This course focuses on theoretical and practical aspects of numerical methods utilized in the solution of structural optimization with emphasis on topology optimization problems. This course presents fundamental aspects of finite element analysis and mathematical programming methods with applications on discrete and continuum topology optimization problems. Applications include designing lightweight structures, compliant mechanisms, heat transfer, and energy harvesting systems. The course content will be applicable to design of a broad range of engineering systems as well as material design.

The purpose of this course is to provide the basis of the mathematical models and
numerical algorithms for optimal structure design. In particular, we shall study the
optimisation of structures' shapes in order, for example, to minimize their weight under
minimal mechanical constraints. The course will be illustrated with the use of structure
optimisation software.
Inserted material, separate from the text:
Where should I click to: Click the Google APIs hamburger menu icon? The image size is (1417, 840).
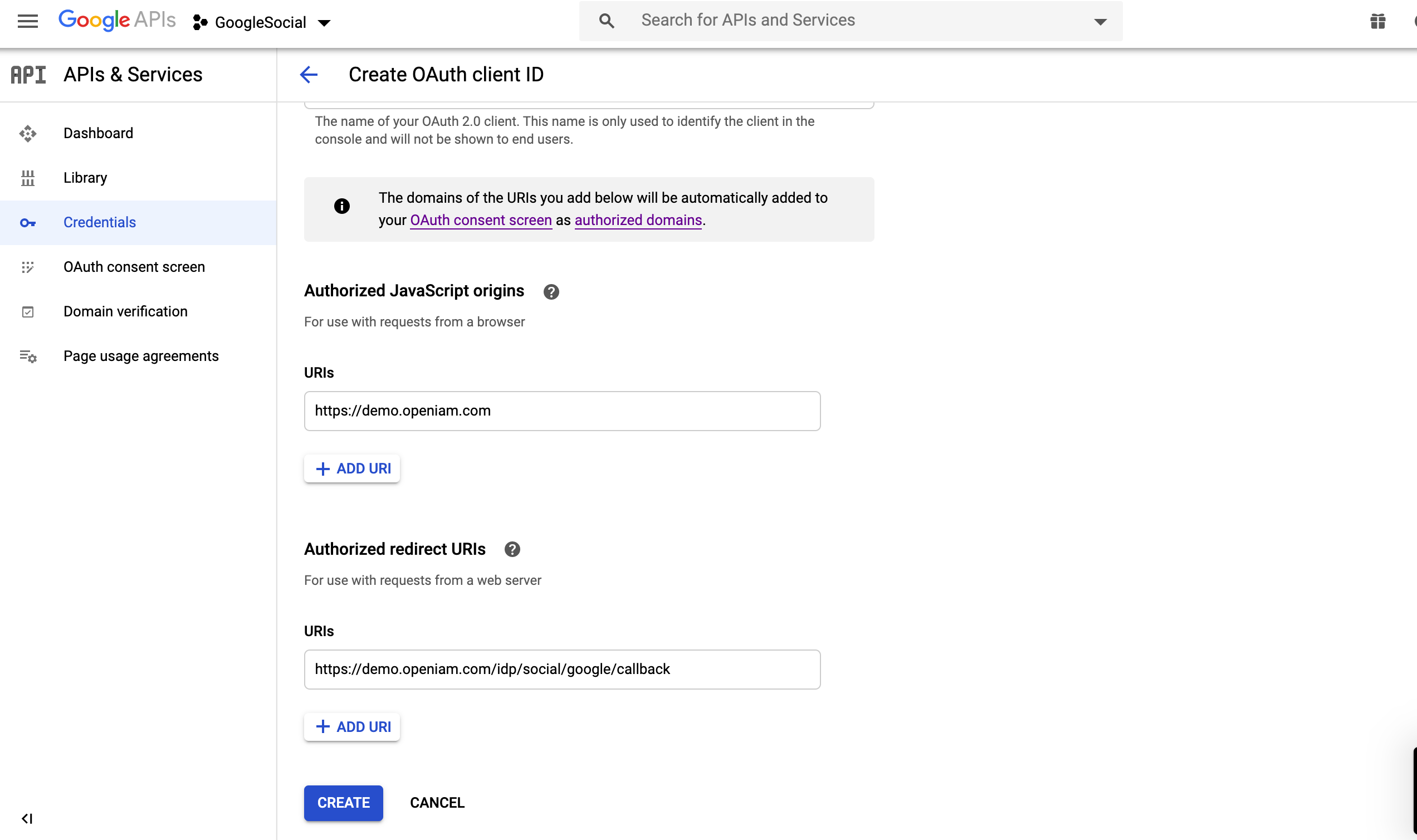click(x=27, y=20)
Students will understand the complexity behind finite elementbased
design optimization methods and develop programming skills to apply this
knowledge to the solution of structural engineering design problems.
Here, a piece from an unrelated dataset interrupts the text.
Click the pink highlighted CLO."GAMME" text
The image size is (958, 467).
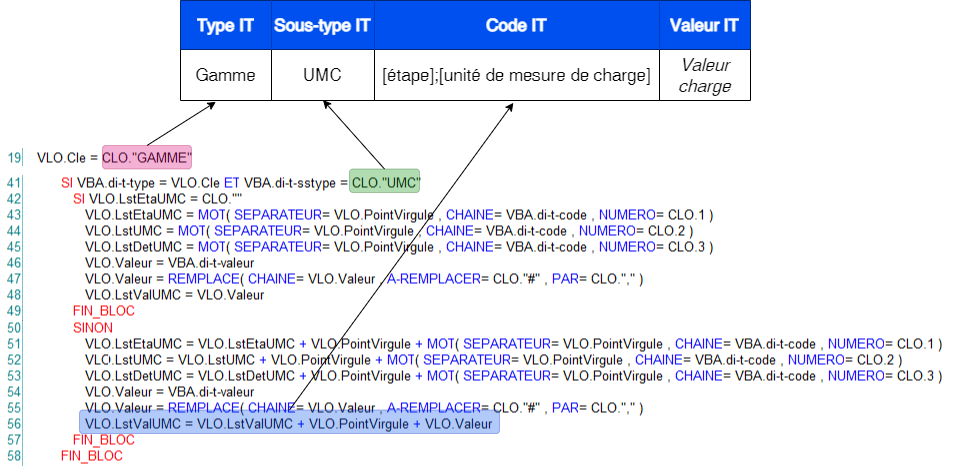[148, 157]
No single textbook. Readings will be assigned at the end of a lecture. Selected
articles will be handed out and/or posted electronically throughout the semester.
References:
Christensen, P.W. and A. Klarbring, An Introduction to Structural Optimization, Springer,
2009
Bendsoe, M.P.and Sigmund, O., Topology Optimization - Theory, Methods and
Applications , 2nd ed. 2003, ISBN: 978-3-540-42992-0
Papalambros, Panos Y., and Douglass J. Wilde. Principles of Optimal Design – Modeling and
Computation. 2nd ed. Cambridge, UK: Cambridge University Press, 2000. ISBN: 0521627273.
(Paperback)
Haftka R. T., and Gurdal, Z. Elements of Structural Optimization 3rd ed., Kluwer Academic
Publishers, 1992

Powerpoint/pdf slides, readings from reference books and papers, MATLAB code and FEA based TO software such as COMSOL, ANSYS or similar.